Per mesi le femministe italiane hanno proposto la lotta al patriarcato, quel fenomeno che in Italia, tra gli italiani, non esiste più ma che, secondo il mondo progressista, produce ancora vittime di femminicidi. Il patriarcato, e non la viltà di un uomo, che dimentica il vero senso dell’amore, che non possiede e non umilia. Alla morte di Giulia Cecchettin, sembrava essersi risvegliato di sana pianta il mostro del patriarcato che in Italia, nella realtà dei fatti, è morto da circa quaranta anni. Per mesi le femministe hanno parlato di patriarcato ma ora che il patriarcato è tornato veramente a operare per opera delle ingerenze della cultura islamica che, stando ad oggi, è la più forte esportatrice del modello patriarcale nel mondo. Donne ricoperte da veli (se sono fortunate) e riposte come cose in scompartimenti a parte, sezioni separate in cui agire e pregare perché impure e pericolose potenziali guastatrici della purezza degli uomini. Le femministe progressiste, quelle che volevano la fine del patriarcato, non si esprimono sulle modalità di preghiera e di vita del mondo musulmano, nel rispetto dell’altrui cultura.
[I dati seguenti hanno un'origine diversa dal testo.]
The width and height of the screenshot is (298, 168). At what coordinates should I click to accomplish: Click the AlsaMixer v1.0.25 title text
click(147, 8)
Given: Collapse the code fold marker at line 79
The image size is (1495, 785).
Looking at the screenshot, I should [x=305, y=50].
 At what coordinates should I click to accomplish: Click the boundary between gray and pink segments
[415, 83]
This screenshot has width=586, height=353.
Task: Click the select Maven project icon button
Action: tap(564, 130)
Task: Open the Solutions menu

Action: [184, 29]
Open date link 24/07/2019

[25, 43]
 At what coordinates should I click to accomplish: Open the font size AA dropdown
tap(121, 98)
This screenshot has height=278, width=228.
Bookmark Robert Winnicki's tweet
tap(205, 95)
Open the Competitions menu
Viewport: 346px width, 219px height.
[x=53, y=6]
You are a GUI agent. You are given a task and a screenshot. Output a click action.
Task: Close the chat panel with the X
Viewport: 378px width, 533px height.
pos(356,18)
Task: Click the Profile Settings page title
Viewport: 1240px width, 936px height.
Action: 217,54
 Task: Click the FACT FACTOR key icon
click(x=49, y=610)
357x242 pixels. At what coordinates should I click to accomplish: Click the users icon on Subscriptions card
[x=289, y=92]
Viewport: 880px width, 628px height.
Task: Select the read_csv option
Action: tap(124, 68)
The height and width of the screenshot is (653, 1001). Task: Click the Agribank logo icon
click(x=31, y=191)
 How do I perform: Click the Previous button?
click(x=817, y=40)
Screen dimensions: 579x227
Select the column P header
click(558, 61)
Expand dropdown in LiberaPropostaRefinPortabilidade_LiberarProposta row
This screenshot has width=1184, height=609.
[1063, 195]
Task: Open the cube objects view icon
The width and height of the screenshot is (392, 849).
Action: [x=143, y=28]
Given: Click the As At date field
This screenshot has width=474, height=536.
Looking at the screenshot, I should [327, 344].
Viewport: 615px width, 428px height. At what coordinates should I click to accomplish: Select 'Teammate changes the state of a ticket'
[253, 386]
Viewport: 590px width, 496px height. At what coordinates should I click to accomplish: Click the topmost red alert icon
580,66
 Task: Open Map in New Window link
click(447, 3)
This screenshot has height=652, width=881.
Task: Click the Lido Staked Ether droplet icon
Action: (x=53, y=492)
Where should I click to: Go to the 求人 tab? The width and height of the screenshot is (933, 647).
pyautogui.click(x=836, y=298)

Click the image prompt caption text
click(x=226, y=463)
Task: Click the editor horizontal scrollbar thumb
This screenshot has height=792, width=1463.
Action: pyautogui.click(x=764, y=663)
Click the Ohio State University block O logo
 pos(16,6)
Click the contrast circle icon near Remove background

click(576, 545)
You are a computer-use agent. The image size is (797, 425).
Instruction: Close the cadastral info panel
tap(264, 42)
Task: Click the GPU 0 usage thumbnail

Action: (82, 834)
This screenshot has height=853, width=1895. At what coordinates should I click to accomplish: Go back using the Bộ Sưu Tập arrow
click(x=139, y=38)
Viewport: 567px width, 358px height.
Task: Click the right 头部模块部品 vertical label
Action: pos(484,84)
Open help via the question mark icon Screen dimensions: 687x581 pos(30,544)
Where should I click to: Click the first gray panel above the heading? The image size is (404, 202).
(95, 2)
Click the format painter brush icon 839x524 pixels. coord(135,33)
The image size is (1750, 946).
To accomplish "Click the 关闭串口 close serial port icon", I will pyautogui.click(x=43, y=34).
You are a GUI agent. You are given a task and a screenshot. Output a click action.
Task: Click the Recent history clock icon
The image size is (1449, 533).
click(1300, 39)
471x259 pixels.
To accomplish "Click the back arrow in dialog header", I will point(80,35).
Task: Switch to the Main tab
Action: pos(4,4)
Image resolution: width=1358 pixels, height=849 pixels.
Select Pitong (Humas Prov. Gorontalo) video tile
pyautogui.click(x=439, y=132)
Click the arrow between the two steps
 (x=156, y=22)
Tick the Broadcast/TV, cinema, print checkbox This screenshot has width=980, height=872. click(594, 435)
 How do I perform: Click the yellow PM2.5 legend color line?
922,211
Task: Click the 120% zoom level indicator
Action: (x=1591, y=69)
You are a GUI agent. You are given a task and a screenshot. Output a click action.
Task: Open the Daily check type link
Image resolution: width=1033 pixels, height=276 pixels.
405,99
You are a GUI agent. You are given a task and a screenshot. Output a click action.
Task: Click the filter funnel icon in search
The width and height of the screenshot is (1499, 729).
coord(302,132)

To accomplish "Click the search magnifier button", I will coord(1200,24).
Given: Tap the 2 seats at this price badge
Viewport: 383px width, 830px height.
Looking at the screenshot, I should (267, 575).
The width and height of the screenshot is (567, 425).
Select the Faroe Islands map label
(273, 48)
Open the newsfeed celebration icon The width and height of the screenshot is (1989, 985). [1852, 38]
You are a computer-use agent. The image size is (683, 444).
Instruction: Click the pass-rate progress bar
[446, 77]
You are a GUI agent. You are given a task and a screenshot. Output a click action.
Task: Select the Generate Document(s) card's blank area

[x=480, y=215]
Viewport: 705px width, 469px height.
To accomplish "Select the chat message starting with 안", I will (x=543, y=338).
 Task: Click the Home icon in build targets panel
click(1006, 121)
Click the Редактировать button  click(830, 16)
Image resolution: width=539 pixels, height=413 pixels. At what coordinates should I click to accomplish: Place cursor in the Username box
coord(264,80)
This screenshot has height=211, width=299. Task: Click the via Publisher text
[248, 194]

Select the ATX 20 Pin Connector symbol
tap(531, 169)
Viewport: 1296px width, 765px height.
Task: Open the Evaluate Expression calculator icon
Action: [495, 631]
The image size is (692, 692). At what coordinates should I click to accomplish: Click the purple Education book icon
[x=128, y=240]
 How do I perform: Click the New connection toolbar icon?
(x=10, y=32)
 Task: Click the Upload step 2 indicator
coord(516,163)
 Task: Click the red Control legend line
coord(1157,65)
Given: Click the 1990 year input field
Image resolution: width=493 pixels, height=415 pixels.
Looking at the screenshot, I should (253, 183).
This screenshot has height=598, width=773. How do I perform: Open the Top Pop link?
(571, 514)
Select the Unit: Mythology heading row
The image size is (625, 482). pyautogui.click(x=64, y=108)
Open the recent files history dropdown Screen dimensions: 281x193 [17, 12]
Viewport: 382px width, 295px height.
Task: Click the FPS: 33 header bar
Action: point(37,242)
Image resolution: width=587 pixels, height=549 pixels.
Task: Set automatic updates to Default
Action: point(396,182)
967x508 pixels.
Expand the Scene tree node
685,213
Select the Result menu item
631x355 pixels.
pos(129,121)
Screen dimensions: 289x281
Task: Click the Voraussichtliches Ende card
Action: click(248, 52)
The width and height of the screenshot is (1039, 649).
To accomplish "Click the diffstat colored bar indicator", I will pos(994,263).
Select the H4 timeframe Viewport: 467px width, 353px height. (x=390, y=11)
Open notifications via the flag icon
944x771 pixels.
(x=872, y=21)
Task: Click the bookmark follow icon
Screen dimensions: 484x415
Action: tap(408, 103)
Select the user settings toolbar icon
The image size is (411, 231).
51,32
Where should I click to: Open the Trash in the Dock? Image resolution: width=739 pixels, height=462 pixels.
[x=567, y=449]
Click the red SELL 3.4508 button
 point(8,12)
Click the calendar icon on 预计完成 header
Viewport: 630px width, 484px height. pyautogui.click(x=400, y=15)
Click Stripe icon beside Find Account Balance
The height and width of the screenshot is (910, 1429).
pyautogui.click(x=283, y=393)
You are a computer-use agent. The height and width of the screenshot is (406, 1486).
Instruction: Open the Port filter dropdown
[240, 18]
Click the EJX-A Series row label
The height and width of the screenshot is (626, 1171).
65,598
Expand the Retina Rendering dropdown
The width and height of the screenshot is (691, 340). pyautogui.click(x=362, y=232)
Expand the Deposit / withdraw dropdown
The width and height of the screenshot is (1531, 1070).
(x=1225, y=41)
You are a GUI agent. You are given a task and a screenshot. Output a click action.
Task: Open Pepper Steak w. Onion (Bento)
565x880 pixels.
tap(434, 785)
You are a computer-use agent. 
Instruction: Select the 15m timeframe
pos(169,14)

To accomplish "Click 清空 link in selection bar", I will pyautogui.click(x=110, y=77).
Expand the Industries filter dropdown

Il solito cortocircuito: difendere le donne dal patriarcato (quello vero) o lasciare che restino un passo dietro agli uomini, anche letteralmente, perché la loro cultura così vuole? La risposta è semplice: rispettare, sì, le altre culture e le altre religioni, come sancito dalla nostra Costituzione, purché, ancora in rispetto del testo costituzionale, siano garantiti quei principi fondamentali che nessun ordinamento superiore, né tantomeno una cultura straniera, possono violare e distruggere.
Un passo dietro gli uomini
È passato un anno e mezzo da quando l’onorevole dem Serracchiani accusò Giorgia Meloni, per la prima volta seduta sullo scranno centrale della Camera, quello riservato al Presidente del Consiglio, di essere un passo dietro gli uomini. Un’accusa pensata male, partorita peggio e assolutamente mal direzionata: non si spiega il silenzio di quel mondo progressista che criticava Giorgia Meloni, ora, dinnanzi alle immagini provenienti da tutta Italia. I festeggiamenti per la fine del Ramadan infatti hanno acceso un’altra polemica, dopo il caso della scuola di Pioltello. Roma, Firenze, la stessa Pioltello: i fedeli musulmani si riuniscono per strada per pregare Allah, rivolti verso est, verso La Mecca, capitale del mondo islamico. Gli uomini avanti, le donne dietro, perché così disse il profeta: l’essere femminile non è degno di stare in mezzo agli uomini, rischia costantemente di contaminarli con la sua impurità. Per questo è messo in una stanza a parte. Non una novità, certo, ma che questo scempio venga messo in atto sul suolo nazionale, alla luce del sole, dovrebbe creare un po’ di vergogna. Le donne non sono neppure degne di guardare gli uomini: oltre al velo, la sezione di suolo a loro dedicata è recintata e ricoperta di teli che interrompono la visuale verso l’esterno. Chiuse in gabbia. Alla faccia del progressismo: l’islam, nella sua lettura più integralista del Corano, sguazza dentro il patriarcato come un pesciolino nel suo acquario.
Finta integrazione
La sinistra non si espone e, come avesse due fette di prosciutto sugli occhi, commenta i fatti evitando di citare i recinti riservati alle donne musulmane: “È la forza della nostra comunità fiorentina che è plurale e coesa. Tutte le comunità musulmane hanno diritto di pregare come quelle cristiane, ebraiche e tutte le altre. La presenza di attività legate alla cultura, alla religione è una grande ricchezza della nostra città, non dobbiamo dimenticarlo”: il commento del sindaco di Firenze Dario Nardella, che di fatto parla di inclusione, mentre Aboubakar Soumahoro ha annunciato di aver presentato una proposta di legge “per rendere festivo il giorno dopo la fine del Ramadan, la festa di Eid Al Fit”. Parla di “armonizzare le leggi del nostro Paesi con la realtà attuale e rinnovata”. Ma non una parola sulle donne “recintate”. Mondo progressista e femminista si nascondono, allora, dietro la classica spiegazione della donna islamica che volontariamente si abbandona alla sopraffazione dell’uomo, in nome di una sua cultura. Ma quale donna vorrebbe essere recintata, rinchiusa in casa, coperta da un velo e parificata a un oggetto? È lì, allora, che ancora incontra un senso la battaglia femminista, è lì che trova ancora applicazione quel fenomeno patriarcale che è retaggio della cultura orientale/islamica, e non certo di quella occidentale/cristiana.